Russell Crowe and Ryan Gosling are The Nice Guys of the eponymous film. Crowe plays Jackson Healy, a rough-and-ready bruiser who will administer physical retribution for a price; Gosling is Holland March, a down-at-heel (aren’t they always?) private detective in Los Angeles. They are introduced in inauspicious circumstances when the former beats up the latter over a matter that, quite tenuously, links what happens later. March is found in grave discomfort after this punishment by his 13-year-old daughter Holly (played by Angourie Rice) who, on discovering what Healy does, tries to entice him to accept a contract to deal with a classmate. He declines.
Crowe puts in a solid performance as a man keen on a bit of violence, Gosling likewise as a guy who is keen on a lot of booze. The film was directed by Shane Black, and this weirdly entertaining comedy thriller has something of the feel of David Lynch’s Mulholland Drive – though maybe that’s in part down to the LA locations – and also of his iconic and unfathomable television series, Twin Peaks…

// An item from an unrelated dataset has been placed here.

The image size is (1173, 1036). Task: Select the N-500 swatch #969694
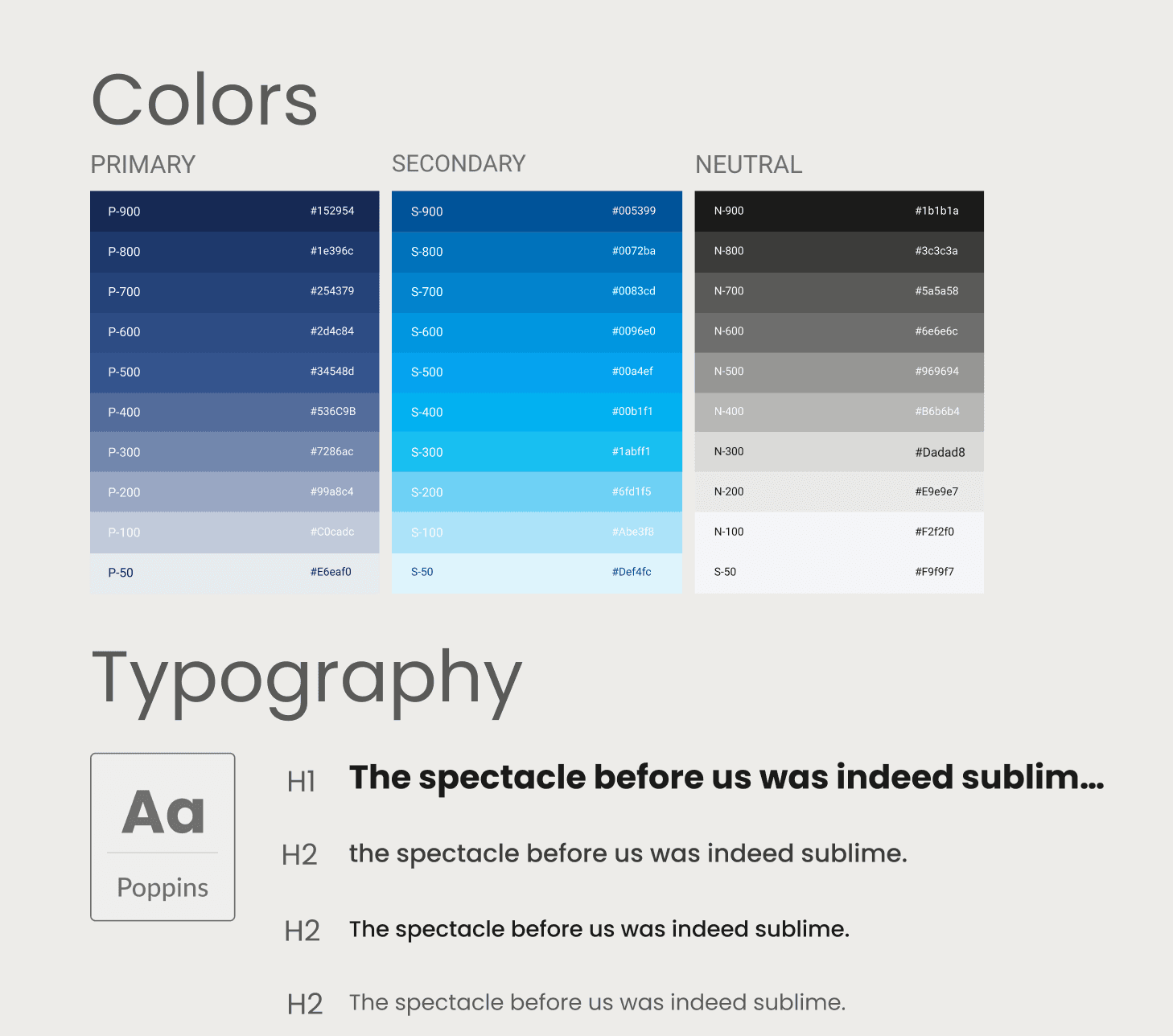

…which leads us on to Misty Mountains. (No sign of Laura Palmer.) Misty is a soft-porn model – you can probably guess what the ‘mountains’ refer to – whose image is being ogled by a young boy in a magazine nicked from under his parents’ bed when, coincidentally, a car smashes into the roof of their house (this being Hollywood, you know from the off that the crash is no accident) and inside it is Misty, barely dressed as she succumbs to her injuries, to the boy’s fascinated horror. However, a couple of days later her aunt is certain that she has seen Misty alive and well. Healy and March, somehow, get assigned the job of finding out what on earth has been going on.
But what exactly is it they are trying to find out? Because here confusion, while never actually reigning, certainly has the upper hand. If Misty is alive, how did she survive her injuries? If she’s dead, then why did she have to die in such spectacular circumstances? And who was behind it all? And, moving on, who has kidnapped the mysterious Amelia (Margaret Qualley), whose disappearance was the catalyst that got Healy and March bruisingly connected in the first place? As with Misty’s body, pretty much all is revealed in due course.
There is a splendidly ridiculously shoot-out with a neat twist after the apparent denouement, and amid the comic mayhem there are hints of greater evil at work even though this is a world in which any air of serious menace is repeatedly diluted by the fact that the killers are such obvious goons and, besides, the strippers are dressed as mermaids. The overarching plot – if that word can really be justified in this movie – is of a possible government conspiracy and of the overwhelming power of the automotive industry. (Never mind Washington: if Detroit wants you dead, then apparently you’re done.) Yet somehow it works as terrific entertainment. Nonsense maybe, but still fun.